Je ne suis plus rien sans toi
Je te cherche mais n'te vois pas
Mon Prince j't'en prie réponds-moi
Apporte-moi ta force
Je ne suis plus rien sans toi
Je te cherche mais n'te vois pas
Je t'en supplie reviens-moi
Ou que le diable m'emporte

Oh si je pouvais plus qu'une fois, te serrer fort contre moi
Sentir mon corps se blottir contre ton torse
Oh si je pouvais plus qu'une fois, revoir l'amour dans ton regard
Un dernier au revoir me redonnerait l'espoir"

Des cris. Des cris après le silence de la dernière note. Des bravos, des vivas. Et toi. Debout au dessus de tous. Et puis tu te penche vers moi.

Et tu m'embrasse.

-Présent-

Je marche dans les rues à la recherche de la station de métro qui m'emmènera au bon RER qui me permettra d'arriver chez Victor. Tout ça pour un café.

Le trajet est long, et parfois, en jetant un coup d'œil derrière moi, l'impression de sentir Mathieu est énorme.

L'amour est chiant.

Une fois arrivé chez Victor, je suis épuisé, et je ne regrette presque pas d'être venu.

La porte s'ouvre. Il apparaît, en t-shirt et jean. Une clope coincée entre ses lèvres.

"Salut.

-Coucou...! T'habite loin dis-moi...

-Ouais désolé... Tu rentre ? Enfin... Qu'est ce que je raconte moi... Suis moi."
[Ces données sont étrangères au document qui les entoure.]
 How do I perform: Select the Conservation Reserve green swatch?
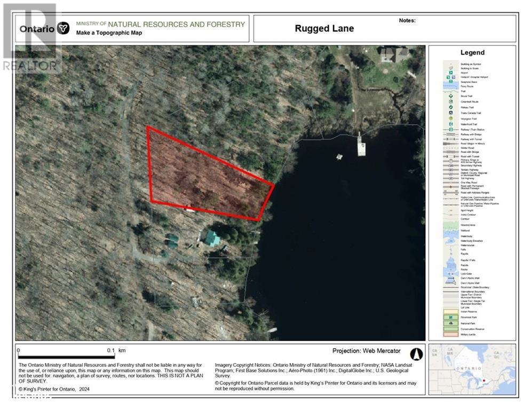(x=450, y=328)
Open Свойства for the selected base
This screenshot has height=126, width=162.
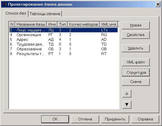click(136, 35)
Il referme la porte derrière lui et m'emmène à un petit salon près de l'entrée sur une terrasse laide.

La discussion va à bon train, et je me sens bien. J'en oublie mes problèmes, et je me rend compte que le cinéma, tout comme Victor, peuvent être très intéressants...

Victor s'approche de plus en plus de moi, tout doucement.

Et ses lèvres se posent sur les miennes.